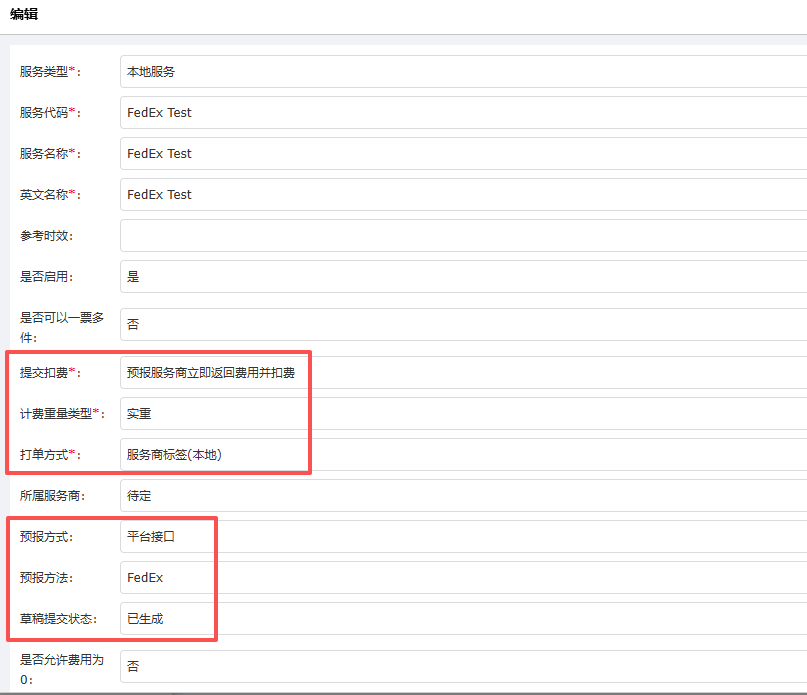Expand the 计费重量类型 dropdown showing 实重
807x695 pixels.
coord(462,414)
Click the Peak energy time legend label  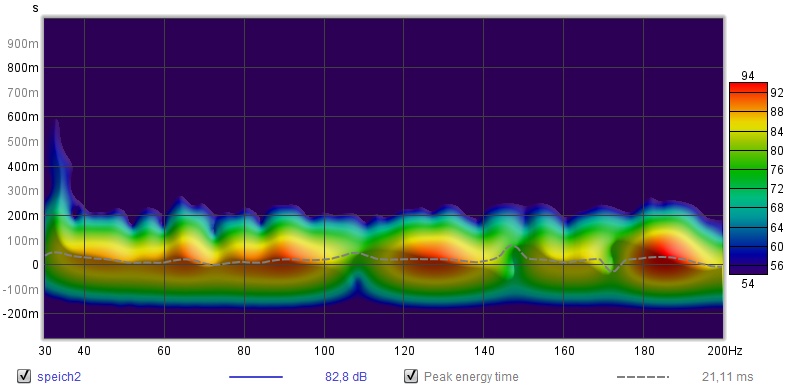coord(471,377)
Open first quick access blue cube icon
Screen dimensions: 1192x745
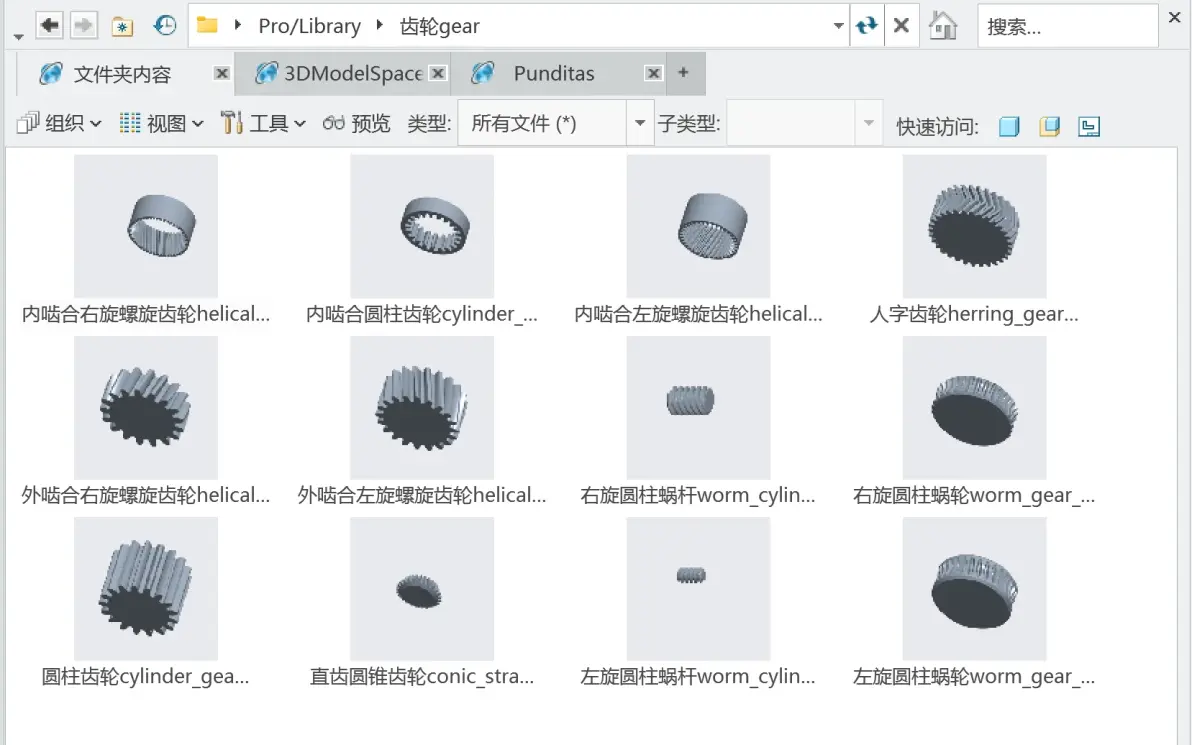click(1009, 126)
+ + + +
What to work on
Pictures are to be left out, and each line from the one that contains "Open first quick access blue cube icon" through the end of the listing is to be copied exactly.

Written reply
Open first quick access blue cube icon
Screen dimensions: 1192x745
click(1009, 126)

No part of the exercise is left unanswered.